SPECIAL THANKS TO THE MALKA FUND


Shaping Spaces
Disability Stories to Create a Movement
Saturdays 3:00-5:00 pm via ZOOM
Ongoing
This intergenerational workshop is building a space for disabled people and disabled activists to shape their stories in community with other people with disabilities. This group is open to anyone who identifies as having a disability, be it physical, cognitive, neurodiversity, madness, mental illness, chronic illness, or any other disability experience. Join us in crafting stories and pushing toward a more just world for disabled people.
SPECIAL THANKS TO THE MALKA FUND
Escucha nuestras voces
Immigrant Stories for Our Time
Todos los miércoles de 6:30 a 8:30 pm vía ZOOM
Se reandurán en enero
Este taller es ofrecido en español. El taller involucra, entre otros, a miembros de la comunidad de Rural & Migrant Ministry, Long Island Head Start, estudiantes de escuelas secundarias y de universidades, junto con estudiantes locales, participantes nacionales e internacionales quienes escriben en el idioma de sus sueños para construir puentes de acción y esperanza.
Immigrant Stories for Our Time


The Truth Fights Free
Refocusing Memoir/ Reclaiming Our Lives
Sundays 6:00-8:00 pm via ZOOM
Ongoing
While memoir is about the past, which cannot be undone, as much as we might wish this, the ways in which we are able to shift the jagged shards of our memories, in the need to redo and retell, can be startlingly beautiful, life changing and profound.
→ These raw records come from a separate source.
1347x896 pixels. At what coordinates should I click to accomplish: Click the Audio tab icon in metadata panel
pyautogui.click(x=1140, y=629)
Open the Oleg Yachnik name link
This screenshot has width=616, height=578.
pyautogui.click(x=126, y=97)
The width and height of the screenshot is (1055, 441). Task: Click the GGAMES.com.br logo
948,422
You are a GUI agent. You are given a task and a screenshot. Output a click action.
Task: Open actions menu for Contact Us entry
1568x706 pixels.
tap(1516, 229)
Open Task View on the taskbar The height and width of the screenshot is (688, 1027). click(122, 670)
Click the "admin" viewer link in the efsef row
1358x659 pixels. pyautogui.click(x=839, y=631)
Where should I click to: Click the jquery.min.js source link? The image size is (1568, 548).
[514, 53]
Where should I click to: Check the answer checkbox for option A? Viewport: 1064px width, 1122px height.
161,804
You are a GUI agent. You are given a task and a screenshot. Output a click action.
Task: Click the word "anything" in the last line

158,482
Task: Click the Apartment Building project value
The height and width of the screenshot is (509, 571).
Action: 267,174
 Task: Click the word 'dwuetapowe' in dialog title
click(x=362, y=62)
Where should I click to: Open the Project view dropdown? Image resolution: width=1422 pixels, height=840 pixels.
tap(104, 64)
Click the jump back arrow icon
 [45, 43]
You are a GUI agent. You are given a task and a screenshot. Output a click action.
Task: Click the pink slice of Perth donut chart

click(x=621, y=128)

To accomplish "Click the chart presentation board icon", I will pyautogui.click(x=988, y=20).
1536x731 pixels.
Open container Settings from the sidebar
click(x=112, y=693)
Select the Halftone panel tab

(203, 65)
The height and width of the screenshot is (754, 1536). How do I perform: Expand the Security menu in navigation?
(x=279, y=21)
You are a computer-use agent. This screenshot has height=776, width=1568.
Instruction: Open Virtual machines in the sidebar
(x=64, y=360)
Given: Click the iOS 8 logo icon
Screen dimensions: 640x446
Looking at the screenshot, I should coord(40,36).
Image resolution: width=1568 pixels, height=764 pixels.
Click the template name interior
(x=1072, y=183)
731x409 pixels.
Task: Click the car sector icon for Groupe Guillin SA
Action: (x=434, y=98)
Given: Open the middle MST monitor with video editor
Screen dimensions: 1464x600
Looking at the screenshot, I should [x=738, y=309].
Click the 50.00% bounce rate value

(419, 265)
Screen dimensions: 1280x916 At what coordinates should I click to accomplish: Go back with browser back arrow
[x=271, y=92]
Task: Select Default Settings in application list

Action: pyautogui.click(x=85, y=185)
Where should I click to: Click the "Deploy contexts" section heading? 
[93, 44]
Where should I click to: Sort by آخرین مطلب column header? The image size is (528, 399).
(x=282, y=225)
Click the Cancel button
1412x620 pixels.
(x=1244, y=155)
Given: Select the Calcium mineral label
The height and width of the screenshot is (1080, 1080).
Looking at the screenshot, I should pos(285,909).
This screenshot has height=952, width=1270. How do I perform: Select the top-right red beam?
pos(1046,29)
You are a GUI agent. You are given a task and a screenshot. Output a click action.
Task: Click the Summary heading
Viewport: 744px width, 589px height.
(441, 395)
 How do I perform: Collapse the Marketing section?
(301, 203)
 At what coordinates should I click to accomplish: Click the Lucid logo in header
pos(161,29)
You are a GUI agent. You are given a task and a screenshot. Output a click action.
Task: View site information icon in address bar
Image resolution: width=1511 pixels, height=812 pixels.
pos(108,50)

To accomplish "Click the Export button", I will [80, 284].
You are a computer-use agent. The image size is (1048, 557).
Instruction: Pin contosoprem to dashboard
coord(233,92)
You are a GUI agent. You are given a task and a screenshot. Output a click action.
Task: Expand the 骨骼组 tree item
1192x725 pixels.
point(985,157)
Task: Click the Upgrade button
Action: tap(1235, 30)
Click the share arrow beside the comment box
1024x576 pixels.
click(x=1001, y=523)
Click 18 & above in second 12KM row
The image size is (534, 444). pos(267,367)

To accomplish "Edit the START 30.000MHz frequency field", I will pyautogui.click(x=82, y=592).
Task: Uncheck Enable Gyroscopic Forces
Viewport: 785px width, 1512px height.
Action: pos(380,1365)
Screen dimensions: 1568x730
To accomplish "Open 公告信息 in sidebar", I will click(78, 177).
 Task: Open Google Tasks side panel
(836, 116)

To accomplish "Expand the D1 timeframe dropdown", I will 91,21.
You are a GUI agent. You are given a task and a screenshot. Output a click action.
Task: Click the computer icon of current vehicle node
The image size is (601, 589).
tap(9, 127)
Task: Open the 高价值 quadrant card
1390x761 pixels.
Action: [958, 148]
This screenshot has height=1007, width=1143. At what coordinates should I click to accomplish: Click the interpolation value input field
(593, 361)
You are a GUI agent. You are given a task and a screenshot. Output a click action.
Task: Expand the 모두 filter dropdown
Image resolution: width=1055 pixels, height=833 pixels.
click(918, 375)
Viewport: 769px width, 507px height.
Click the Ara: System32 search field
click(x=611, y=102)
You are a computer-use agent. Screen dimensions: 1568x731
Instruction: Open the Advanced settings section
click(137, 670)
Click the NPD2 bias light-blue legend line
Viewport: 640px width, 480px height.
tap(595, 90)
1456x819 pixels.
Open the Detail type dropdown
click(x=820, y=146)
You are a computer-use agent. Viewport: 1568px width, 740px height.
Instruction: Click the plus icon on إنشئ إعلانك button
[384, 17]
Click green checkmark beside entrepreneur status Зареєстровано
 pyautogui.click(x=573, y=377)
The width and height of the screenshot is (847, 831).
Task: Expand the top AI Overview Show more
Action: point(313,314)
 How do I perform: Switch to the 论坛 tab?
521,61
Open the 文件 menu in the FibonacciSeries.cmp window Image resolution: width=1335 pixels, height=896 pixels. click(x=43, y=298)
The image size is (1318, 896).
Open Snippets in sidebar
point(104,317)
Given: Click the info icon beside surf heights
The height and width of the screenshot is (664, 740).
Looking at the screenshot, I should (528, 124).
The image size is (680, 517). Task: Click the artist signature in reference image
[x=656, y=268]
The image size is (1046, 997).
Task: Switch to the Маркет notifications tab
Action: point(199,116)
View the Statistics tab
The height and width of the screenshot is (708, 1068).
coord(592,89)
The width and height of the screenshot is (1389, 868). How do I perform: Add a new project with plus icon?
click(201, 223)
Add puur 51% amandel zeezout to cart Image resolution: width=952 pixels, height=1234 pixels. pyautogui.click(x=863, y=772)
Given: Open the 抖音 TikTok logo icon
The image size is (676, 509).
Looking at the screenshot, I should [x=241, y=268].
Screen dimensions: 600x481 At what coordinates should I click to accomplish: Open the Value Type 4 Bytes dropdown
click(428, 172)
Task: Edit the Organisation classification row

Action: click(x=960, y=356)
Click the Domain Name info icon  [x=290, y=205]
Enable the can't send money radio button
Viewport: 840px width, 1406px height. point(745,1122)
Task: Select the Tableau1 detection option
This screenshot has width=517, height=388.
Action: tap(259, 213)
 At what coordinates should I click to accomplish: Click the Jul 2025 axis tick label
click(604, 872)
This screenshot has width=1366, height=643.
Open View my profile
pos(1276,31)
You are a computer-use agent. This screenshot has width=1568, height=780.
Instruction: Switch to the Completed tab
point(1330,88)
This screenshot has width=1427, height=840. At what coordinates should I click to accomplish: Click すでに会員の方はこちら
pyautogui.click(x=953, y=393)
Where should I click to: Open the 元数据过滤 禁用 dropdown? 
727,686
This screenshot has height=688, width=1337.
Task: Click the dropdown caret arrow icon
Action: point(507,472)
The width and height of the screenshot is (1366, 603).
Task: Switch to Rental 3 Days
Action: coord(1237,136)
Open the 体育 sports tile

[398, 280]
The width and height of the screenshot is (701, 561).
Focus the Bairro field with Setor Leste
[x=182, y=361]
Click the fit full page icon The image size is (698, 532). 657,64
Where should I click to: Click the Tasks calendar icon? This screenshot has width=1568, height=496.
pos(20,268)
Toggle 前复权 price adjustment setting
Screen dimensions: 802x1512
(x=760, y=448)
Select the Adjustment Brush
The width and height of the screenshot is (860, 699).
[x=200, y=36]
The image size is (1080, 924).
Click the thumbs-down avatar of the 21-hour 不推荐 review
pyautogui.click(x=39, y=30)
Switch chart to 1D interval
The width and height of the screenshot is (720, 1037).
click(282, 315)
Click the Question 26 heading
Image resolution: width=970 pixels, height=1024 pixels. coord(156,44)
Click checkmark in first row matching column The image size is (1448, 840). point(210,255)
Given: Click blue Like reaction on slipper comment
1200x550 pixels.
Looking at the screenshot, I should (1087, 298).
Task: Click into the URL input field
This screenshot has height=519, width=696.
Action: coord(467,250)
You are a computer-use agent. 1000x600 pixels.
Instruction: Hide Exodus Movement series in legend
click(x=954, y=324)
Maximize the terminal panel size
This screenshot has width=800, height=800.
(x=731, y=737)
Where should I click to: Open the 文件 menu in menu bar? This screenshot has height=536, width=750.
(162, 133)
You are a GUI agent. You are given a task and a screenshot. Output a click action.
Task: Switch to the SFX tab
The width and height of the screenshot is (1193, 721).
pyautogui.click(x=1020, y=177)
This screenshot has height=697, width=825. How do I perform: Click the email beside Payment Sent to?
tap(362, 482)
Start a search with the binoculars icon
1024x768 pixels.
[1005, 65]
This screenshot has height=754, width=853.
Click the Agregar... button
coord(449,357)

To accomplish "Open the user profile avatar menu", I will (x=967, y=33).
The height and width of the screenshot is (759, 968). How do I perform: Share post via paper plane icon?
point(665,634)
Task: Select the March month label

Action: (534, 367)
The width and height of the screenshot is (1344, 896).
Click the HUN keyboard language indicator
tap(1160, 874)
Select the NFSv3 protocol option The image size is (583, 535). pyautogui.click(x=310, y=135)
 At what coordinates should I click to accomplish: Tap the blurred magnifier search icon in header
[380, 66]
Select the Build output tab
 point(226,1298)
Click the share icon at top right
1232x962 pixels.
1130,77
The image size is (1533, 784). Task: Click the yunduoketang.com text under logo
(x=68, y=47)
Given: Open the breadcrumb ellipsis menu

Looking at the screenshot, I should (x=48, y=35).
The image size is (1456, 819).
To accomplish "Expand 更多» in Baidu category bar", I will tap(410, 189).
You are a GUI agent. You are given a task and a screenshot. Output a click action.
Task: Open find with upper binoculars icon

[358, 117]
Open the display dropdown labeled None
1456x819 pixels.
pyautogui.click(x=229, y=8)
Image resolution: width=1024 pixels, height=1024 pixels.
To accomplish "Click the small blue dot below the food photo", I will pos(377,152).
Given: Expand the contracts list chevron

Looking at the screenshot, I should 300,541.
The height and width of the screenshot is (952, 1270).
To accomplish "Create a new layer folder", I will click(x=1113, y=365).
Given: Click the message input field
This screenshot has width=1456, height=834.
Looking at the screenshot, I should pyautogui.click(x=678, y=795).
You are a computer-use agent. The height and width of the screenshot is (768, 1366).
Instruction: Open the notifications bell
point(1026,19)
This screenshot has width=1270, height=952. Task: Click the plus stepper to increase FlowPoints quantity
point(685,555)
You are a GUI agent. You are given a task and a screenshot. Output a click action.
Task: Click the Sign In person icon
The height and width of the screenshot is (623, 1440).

Led by Chad Seader and Danielle Pappo, two of the 2021 Herstory/CCW fellows, this online drop-in workshop will be focused on untangling those moments when our entire narratives suddenly shift, either by an external event or an internal change within us, and affirming what takes shape as a result of these shifts.
Pandemic Narratives
Public Health and Human Rights in a Time of COVID
Tuesdays 7:00-9:00 pm via ZOOM
Ongoing
We invite you to join a new online writing circle for first responders who have been working on the front line, including medical personnel at all levels, doctors, nurses, nurses aids, home care workers, EMS and hospital workers on the ground, police, food pantry workers, counselors and teachers, and students who have risked their lives in order to continue in school or help their families, who are serving as essential workers in fast food, instacart delivery, group homes, cleaning houses, and more… In partnership with the Humanities Institute and the Pandemic Narratives Initiative at Stony Brook University.
OUR ONLINE COMMUNITY

As we approach a new season, we are so moved by the way our writers have been using the ZOOM platform to bridge the multitude of distances that have set us apart, as the act of passing along the dare to care-- the cornerstone of Herstory’s method and magic—creates connectedness, community across an ever-widening geographical landscape, while each new piece of writing adds to the movement for equity, inclusion and compassion, and the restoration of our most basic human rights, one story at a time.
As we continue to offer our workshops online, even as we open in person in the jails and schools, there is a silver lining in that we are no longer bound by the difficulties posed by the lack of accessibility to transportation and the endemic segregation of our neighborhoods, each in its own silo.